Caramba ha invece dei progetti più realistici. Dal suo arrivo nel 2016, quando aveva 16 anni, non ha mai smesso di lavorare per cercare di inserirsi. Dopo qualche settimana, parlava già correntemente italiano. “Seguo una formazione di pizzaiolo e appena sarò maggiorenne andrò a Milano o in qualche altro posto al nord per lavorare. Qui non c’è futuro. Ma il centro è veramente in ordine, ci aiutano per trovare una strada e dopo è normale che dobbiamo cavarcela da soli”. Per il momento la sua domanda d’asilo non è ancora stata accettata, ma la sua giovane età e la sua capacità d’integrarsi dovrebbero aiutarlo.

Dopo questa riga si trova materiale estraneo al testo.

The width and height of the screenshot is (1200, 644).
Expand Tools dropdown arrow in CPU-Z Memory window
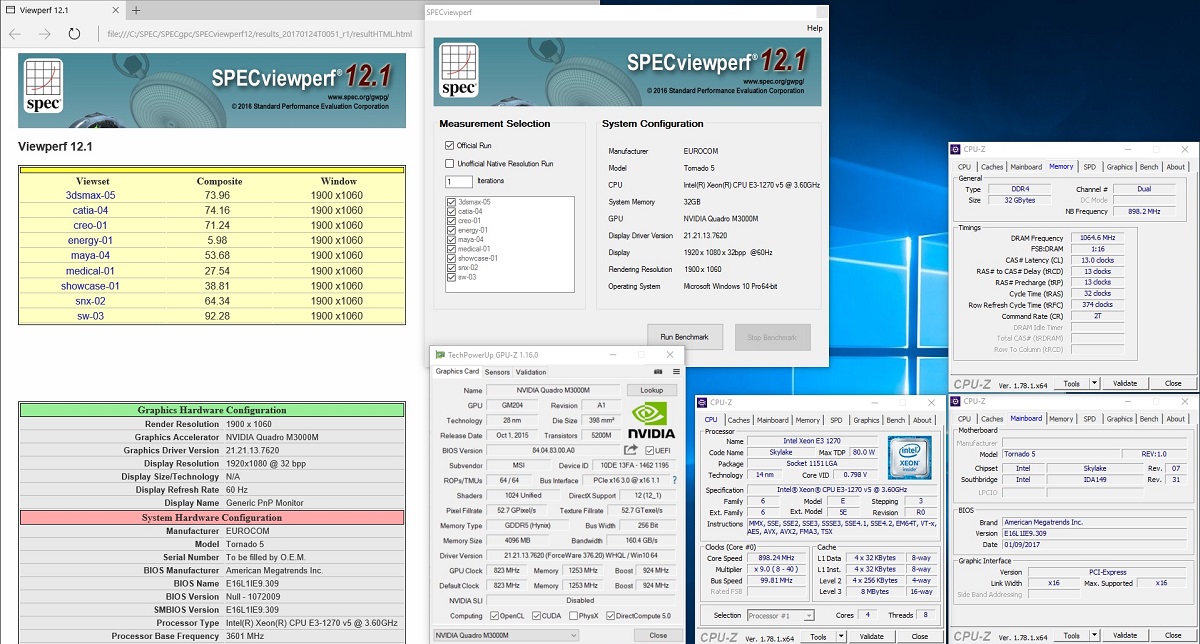(1094, 383)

Tutti questi progetti di inserimento, condotti nei cosiddetti centri di seconda accoglienza, denominati Spar, offrono appena 26’000 posti. Una goccia d’acqua e una speranza per meno del 70% dei 176’000 richiedenti l’asilo censiti in Italia da inizio anno. Senza contare le decine di migliaia di clandestini, spesso molto giovani, che si trovano al di fuori del sistema d’accoglienza. Tra i 12’360 minorenni non accompagnati registrati nel 2015 in Italia, più di 5’000 sono spariti dagli schermi radar.

La maggior parte degli immigrati resta in balia dei trafficanti e delle potenti reti di tratta degli esseri umani. Installati nei ghetti o accolti temporaneamente in strutture caritative o nelle chiese, dipendono dalla volontà dei capi mafiosi locali, che a volte danno loro un lavoro, remunerato o meno.

Secondo il reporter italiano Giampaolo Musemeci, co-autore con Andrea di Nicola di “Trafficanti d’uomini”, il business dello sfruttamento dei migranti genera tra 3 e 10 miliardi di dollari all’anno nel mondo. Malgrado un rafforzamento della repressione in Italia, è difficile immaginare che il fenomeno possa essere un giorno sradicato.

Poiché l’Italia espelle solo eccezionalmente dei richiedenti verso il loro paese d’origine, la manodopera a buon mercato di cui si può disporre a piacimento non manca: i migranti si battono per essere scelti per effettuare i compiti più vili, che permettono loro di guadagnare a malapena qualche euro per sopravvivere.